Certifications: La panacée?

Revenir à la singularité

Texte de Bernard Schéou tiré de la communication prononcée lors des journées scientifiques du salon Tourisme Autrement qui se sont tenues à Bruxelles le 20 octobre 2006

(références : Bernard Schéou : 2006 – L’éthique n’est pas mesurable ! Quelles alternatives à la certification ? Journée scientifique de l’association Tourisme Autrement, 20 octobre 2006, Bruxelles.)

Paru dans la revue Culture et Société en août 2008 (références : Bernard Schéou  2008 – Revenir à la singularité : normalisation, mondialisation et tourisme, Culture et Société, N°6, août 2008).

« L’essentiel est invisible, comment le mesurer ?

Pourquoi standards et normes connaissent-ils un tel succès ? Comment expliquer l’inflation qui les caractérise si ce n’est par l’idéologie de la rentabilité et de la performance qui imprègne nos modes de fonctionnement.

De plus, depuis la modernité, nous sommes engagés dans le projet d’exprimer la totalité des objets de connaissance en langage mathématique, la mesure chiffrée devenant l’expression la plus ultime de l’objectivité et du détachement de l’homme. Il n’est donc pas étonnant que nous vivions aujourd’hui un paradigme de l’évaluation car celui-ci provient de la mesure et du calculable.

De ce fait, ce développement impressionnant de la réglementation et des normes s’accompagne d’un développement équivalent des procédures d’évaluation de la conformité des produits ou des services à ces standards.

Première conséquence néfaste, cet accroissement constant des normes et de l’évaluation accentue notre passage d’une civilisation du pourquoi à une civilisation du comment : notre rapport au monde est marqué par l’efficacité technico-économique et nous nous soucions du comment sans plus nous soucier du pourquoi.
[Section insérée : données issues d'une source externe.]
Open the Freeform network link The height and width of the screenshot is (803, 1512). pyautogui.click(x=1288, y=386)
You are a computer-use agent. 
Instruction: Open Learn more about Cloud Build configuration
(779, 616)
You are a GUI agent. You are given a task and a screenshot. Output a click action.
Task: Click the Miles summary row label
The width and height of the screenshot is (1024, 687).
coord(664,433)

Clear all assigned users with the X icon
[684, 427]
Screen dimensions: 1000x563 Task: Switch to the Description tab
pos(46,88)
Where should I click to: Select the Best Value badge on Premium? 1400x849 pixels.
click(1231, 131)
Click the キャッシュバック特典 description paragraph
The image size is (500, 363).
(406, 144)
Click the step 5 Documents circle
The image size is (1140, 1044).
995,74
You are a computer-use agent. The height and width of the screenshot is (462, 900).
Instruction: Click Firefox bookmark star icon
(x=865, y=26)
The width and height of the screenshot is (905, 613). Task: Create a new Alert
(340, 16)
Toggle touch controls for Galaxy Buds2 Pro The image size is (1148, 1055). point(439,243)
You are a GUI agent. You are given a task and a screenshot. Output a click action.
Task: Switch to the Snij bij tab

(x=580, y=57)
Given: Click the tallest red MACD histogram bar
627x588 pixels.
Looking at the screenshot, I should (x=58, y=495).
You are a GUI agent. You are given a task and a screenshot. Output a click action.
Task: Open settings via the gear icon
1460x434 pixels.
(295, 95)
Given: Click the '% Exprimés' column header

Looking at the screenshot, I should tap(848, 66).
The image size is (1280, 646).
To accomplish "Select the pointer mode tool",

Pour le philosophe Yves Michaud, cette inflation provoque une perte de sens de nos activités : « l’évaluation devient la seule norme de l’activité et l’on oublie que l’activité avait une autre fin que l’évaluation. [...] évaluez, évaluez-nous, évaluez-vous, évaluons-nous, et nous n’aurons plus le souci d’avoir à nous orienter et à nous conduire » ironise-t-il.

L’évaluation est une méthode inapte à saisir l’essentiel. Comment évaluer de l’humain ? Comment évaluer la totalité mobile, insaisissable et indéterminée qu’est l’activité humaine ? D’une part, toute grille d’évaluation est nécessairement une grille moyenne inadaptée à la grande variété de cas rencontrés. D’autre part, la signification de cette totalité évaluée s’évanouit lorsque celle-ci est divisée en petits morceaux indépendants correspondants aux critères de la grille d’évaluation.

Plus grave encore, l’évaluation transforme « un être de son état d’être unique à l’état de l’un-entre-autres. C’est ce que le sujet gagne ou perd, dans l’opération : il accepte d’être comparé, il devient comparable, il accède à l’état statistique » (Miller et Milner 2004). Ce que Miller et Milner affirment à propos des êtres est valable aussi pour des organisations, des structures, des collectifs, des projets, …ceux-ci perdent leur état d’être unique et incommensurable une fois passés avec succès à travers la boîte noire de l’évaluation.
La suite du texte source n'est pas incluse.